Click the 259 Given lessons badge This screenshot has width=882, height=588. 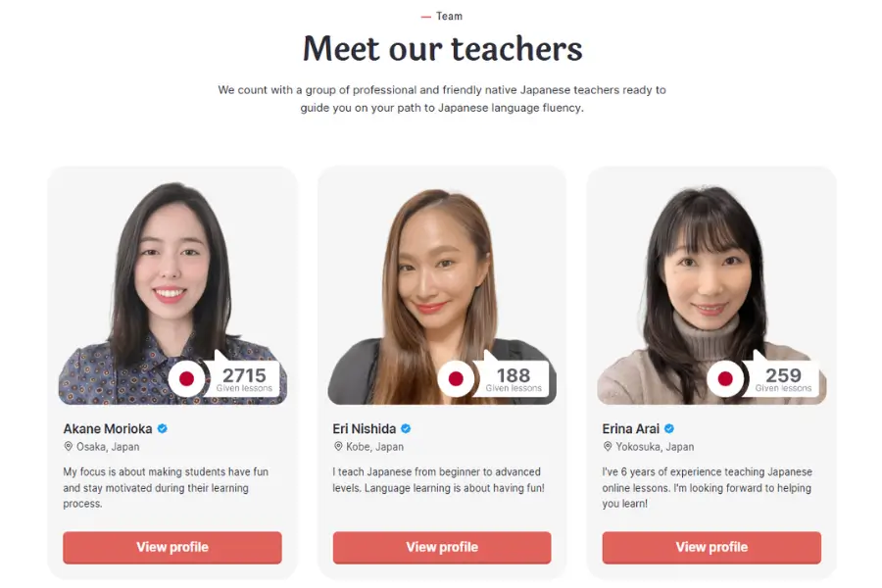[x=782, y=378]
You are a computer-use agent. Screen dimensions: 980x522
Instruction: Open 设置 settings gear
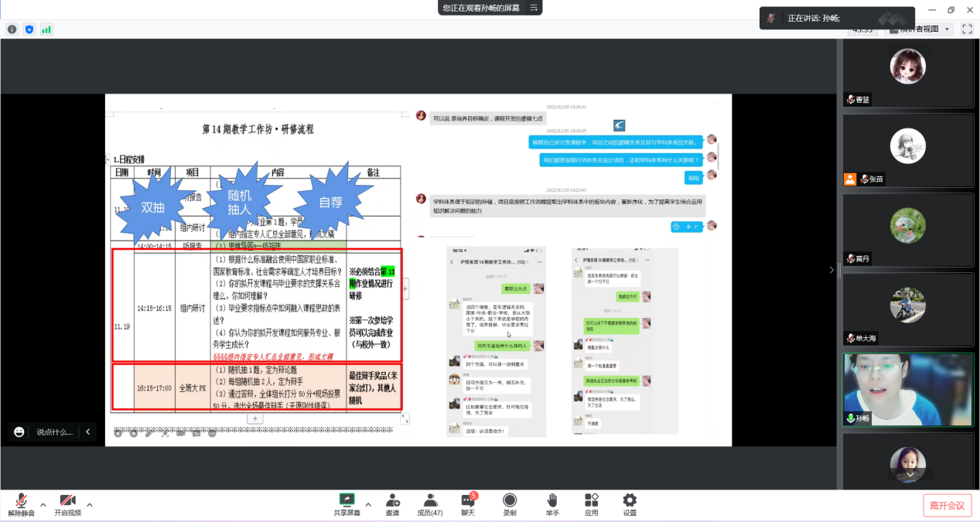[630, 500]
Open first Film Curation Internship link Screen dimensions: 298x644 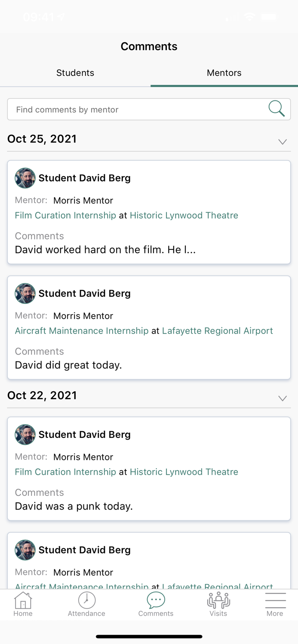click(65, 215)
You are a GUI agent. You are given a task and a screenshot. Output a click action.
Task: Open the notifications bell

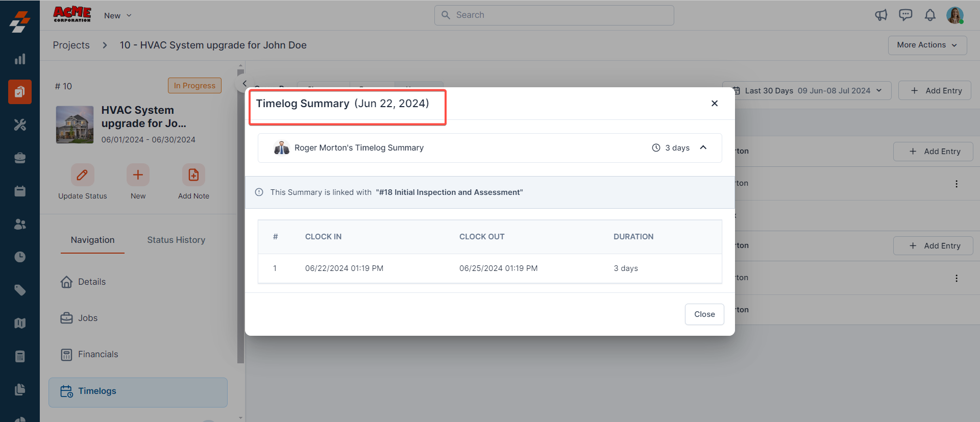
****************************************
[Exercise aim]
Nothing but the lines from the one containing "You are a GUI" through the end of the listing should be written out, each exactly, and pictures must be left out.

[Final answer]
You are a GUI agent. You are given a task and a screenshot. Output a click action.
Task: Open the notifications bell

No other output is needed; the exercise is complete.